Notice the words “right to resentment” and “underserved qualities” in there? It is about what we do despite that wrongdoing, “abandoning our right to resentment . . . “. Making amends does not undoing the wrongdoing, just as forgiveness what is alcoholism doesn’t undo the wrongdoing.
- Each person’s experience of addiction and recovery is unique.
- Tragic events happen every day, and in ways we least expect.
- This is where a 12-Step “sponsor” or even a counselor’s feedback could be helpful in checking your motivation.
- If you have devoted the necessary time and energy to the first 8 steps, you should have a solid foundation from which to approach making amends in Step 9.
- Some people will be easier than others to approach due to the relationship you have with them, how close you live to them, or other factors.
For Treatment Providers
If you’re familiar with substance use recovery and 12-step programs, the idea of “living amends” might ring a bell. When you cannot directly make up for something to the person you hurt, a living amends is a decision to change your ongoing behavior in a way that is informed by the wrongdoing. Your ‘living amends’ is living in a way that that acknowledges the previous mistake by consistently living in a way that doesn’t repeat it or compensates for it. Living amends is a concept linked to addiction recovery and part of the twelve-step program for sober living.

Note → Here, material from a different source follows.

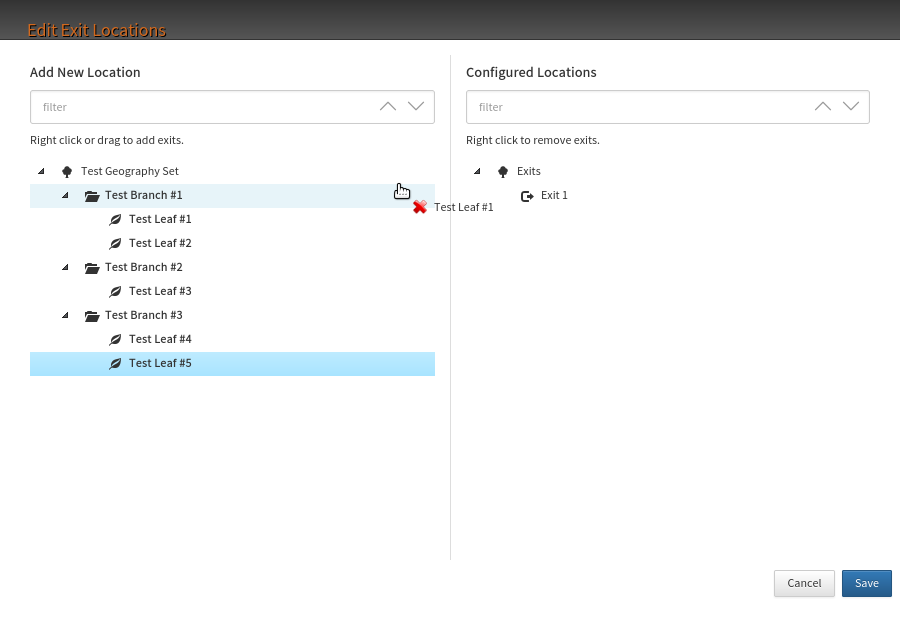Collapse the Test Branch #3 node
900x622 pixels.
[65, 315]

In simple terms, it means taking responsibility for the person you used to be and how you caused harm to the people in your life who care about you.

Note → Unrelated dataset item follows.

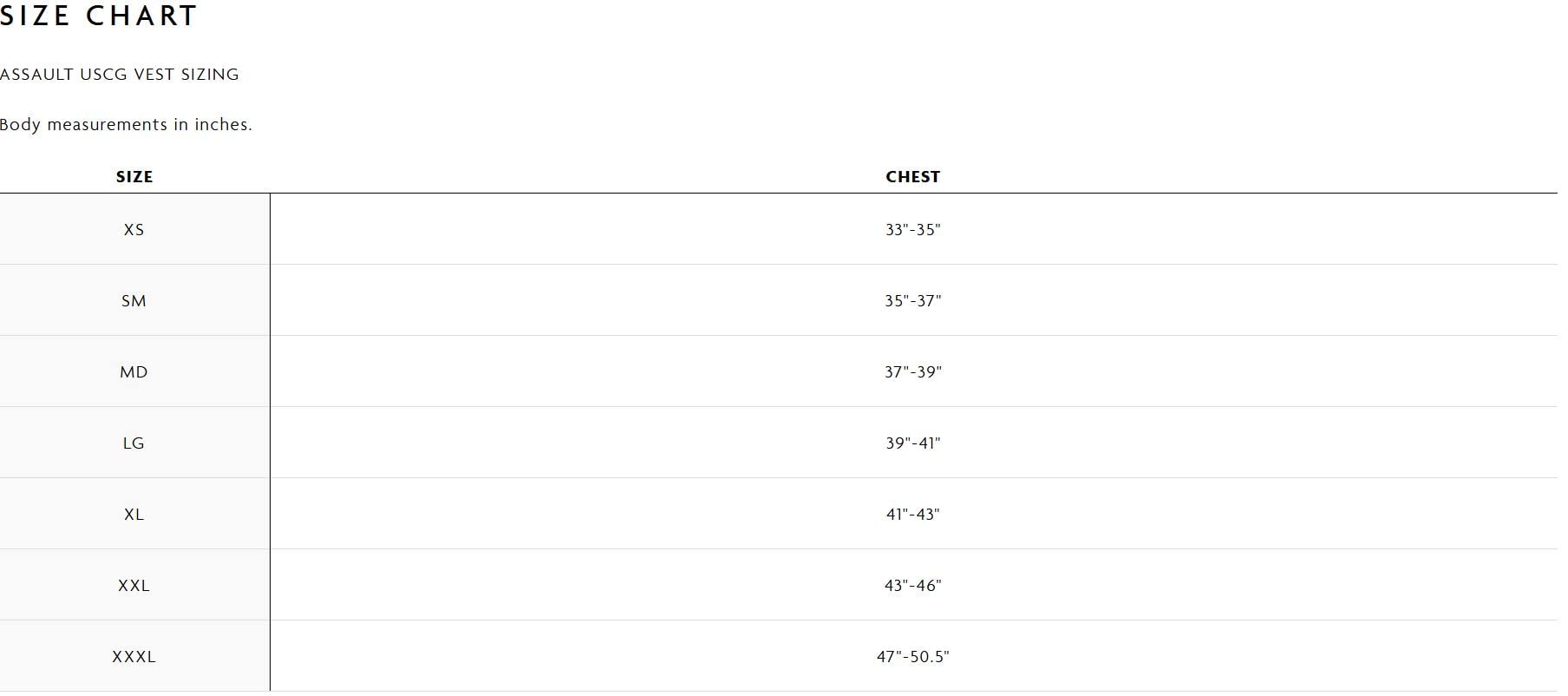Choose the LG size cell

(x=134, y=443)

Resentments and Forgiveness
To make amends, you must do more than just make apologies for your past behavior. Instead, making amends means you apologize for what you’ve done and make it right. Similarly, making living amends means you completely change the way you live and remain committed to that lifestyle. Many people think of making amends as simply apologizing for whatever wrongs they did in their using, however an apology is not an amend. An amend involves rectifying or making right what was wrong. For example, say that you stole $20 from your brother while you were using.
Be generous with your time.
Recovery is about aligning your actions with your intentions, which often did not match during the time period of your active addiction. It’s important to note that making amends is for the person we hurt. Yes, we partake in the process to “clean up our side of the street,” but we do not make amends to clear our conscience or undo our feelings of guilt. If someone does not want to hear from us, we respect that and do our best to move forward with our recoveries. Step Nine states that we make amends “except when to do so would injure them or others.” We don’t want our actions to cause further damage, harm or stress. In those cases, we can make amends in a broader sense by taking actions like donating money, volunteering our time or providing care.
- In these cases, making amends can involve helping people more generally, such as volunteering or donating money to a specific cause.
- Instead, making amends means you apologize for what you’ve done and make it right.
- Working through Step 9 allows you to move forward, regardless of how others respond.
- It’s important to respect their boundaries and not force the interaction, as this could potentially cause further harm.
Navigating the Process of Making Amends in Recovery
Making a living amends involves apologizing to your loved ones that you hurt and using your actions to prove you have changed and are committed to living a healthier and sober lifestyle. Living amends involve ongoing actions that demonstrate a commitment to recovery and behavioral transformation. Unlike direct or indirect amends, which might be one-time actions, living amends involve actively demonstrating changed behavior over time to show accountability for past actions. This can include improving relationships through positive interaction, such as spending more time with loved ones. Addiction is a complex and pervasive disease that extends far beyond the individual struggling with substance abuse.
How Soon Do I Start to Make Amends Once I Am Sober?
I don’t punish them with silence (although I did do that in the past). Avoid initiating a conversation if the other person is distracted or upset by something unrelated. If possible, schedule a time to speak with them in advance to prepare for the conversation. I know I said it once, but I’ll say it again – if you are dealing with guilt and you haven’t read the articles above, now is the time. We go back to a moment in time and we fixate on the things we wish we had done differently. It makes it what is a living amends hard to remember things that happened before or after.
Today I am working on (the behaviors noted above) by ___________________. If there’s anything I can do today to make things right, please let me know. My only goal right now is to acknowledge the harm I caused and do what I can to make amends, if that’s possible. As a part of my recovery process, I have reflected on my behavior and realized that I have hurt you in the past though my___________.